** begin **

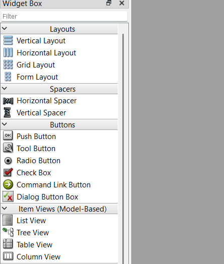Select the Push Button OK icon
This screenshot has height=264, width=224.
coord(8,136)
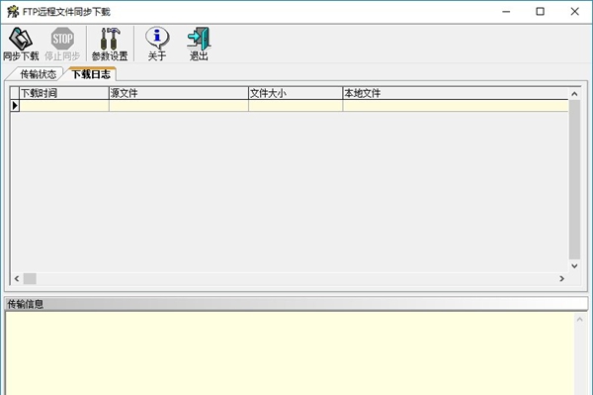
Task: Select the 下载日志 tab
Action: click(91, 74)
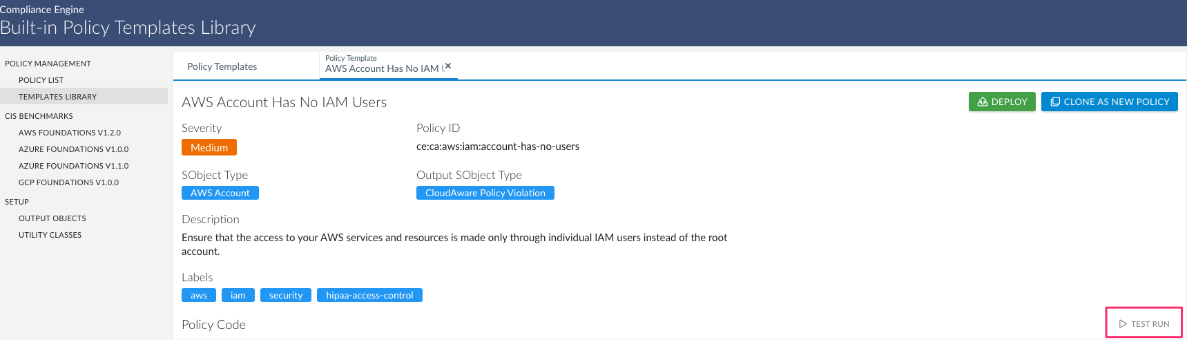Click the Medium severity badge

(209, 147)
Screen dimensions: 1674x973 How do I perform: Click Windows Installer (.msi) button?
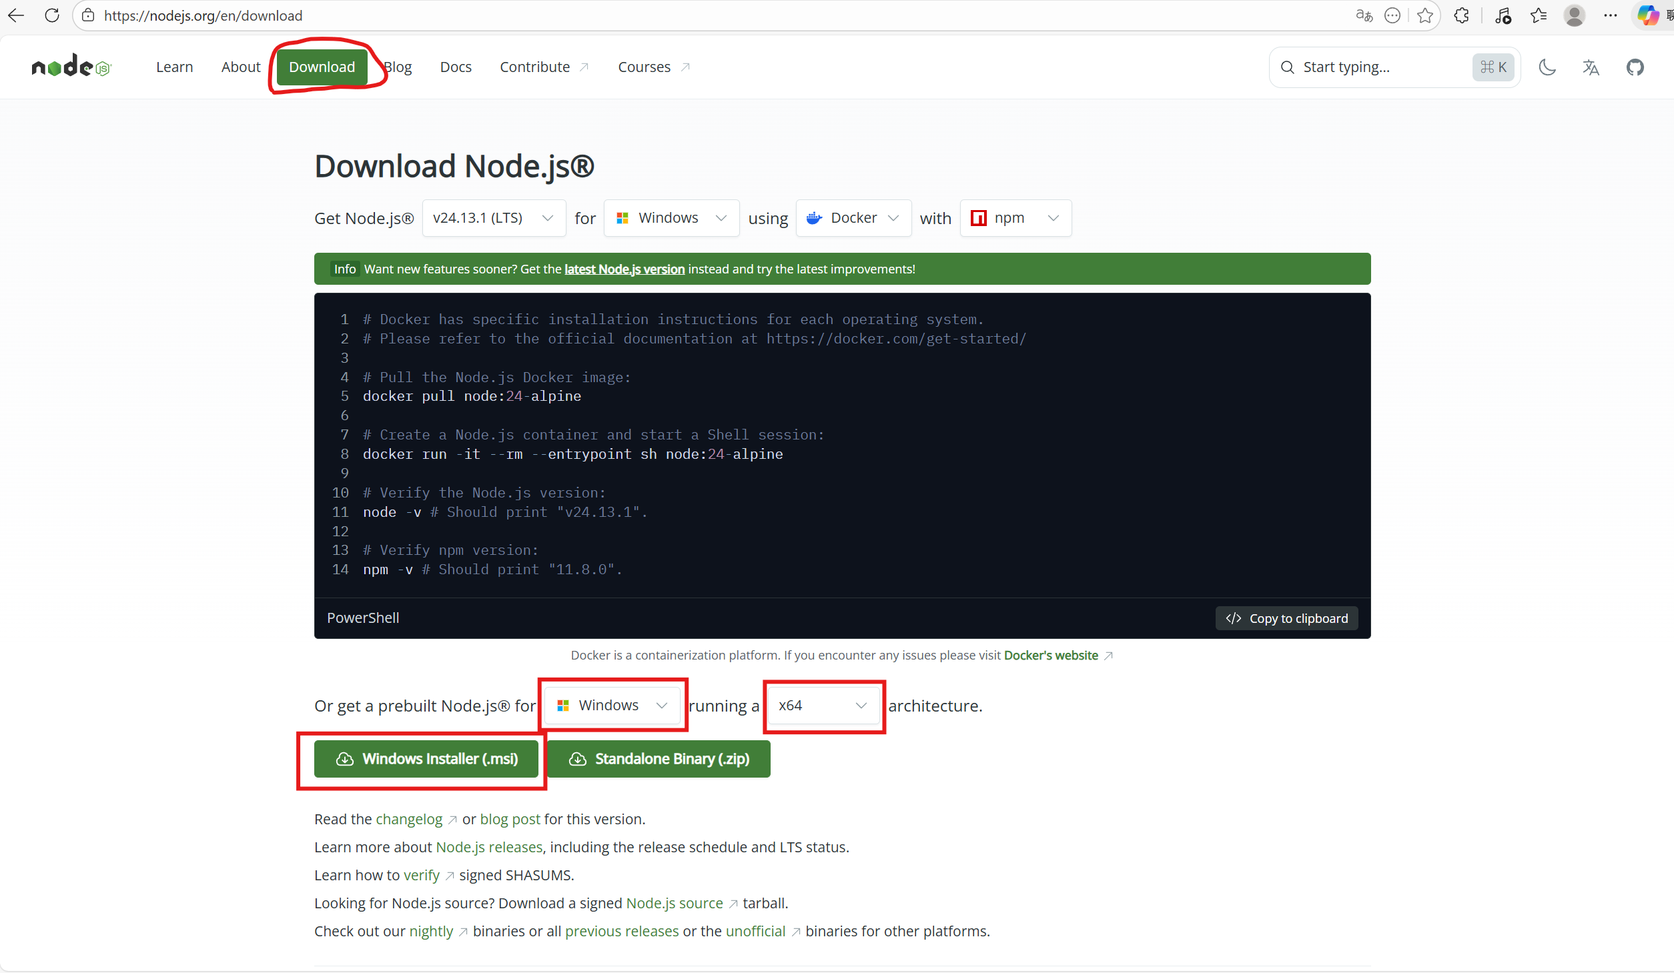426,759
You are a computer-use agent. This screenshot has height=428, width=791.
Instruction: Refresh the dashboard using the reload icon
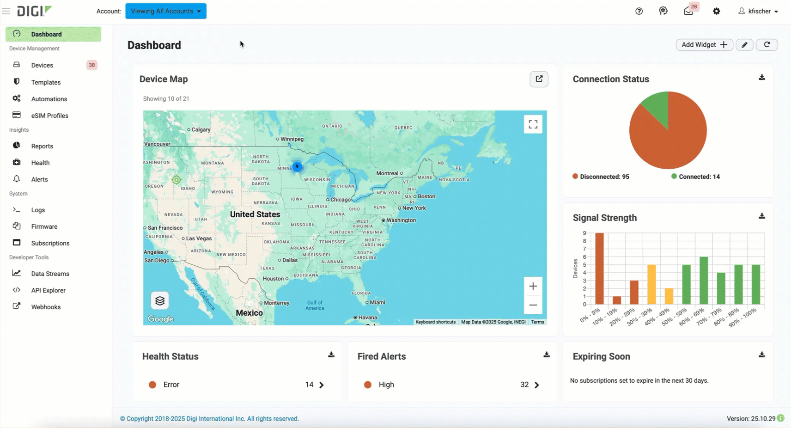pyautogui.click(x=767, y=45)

** end **

_Given instruction_
Please return every one of the records above word for word and line for line, with the pictures left out.

_Result_
Select the Push Button OK icon
This screenshot has height=264, width=224.
coord(8,136)
Task: Select the 下载日志 tab
Action: click(91, 74)
Click the Medium severity badge

(209, 147)
Screen dimensions: 1674x973 How do I perform: Click Windows Installer (.msi) button?
426,759
You are a computer-use agent. This screenshot has height=428, width=791.
Instruction: Refresh the dashboard using the reload icon
pyautogui.click(x=767, y=45)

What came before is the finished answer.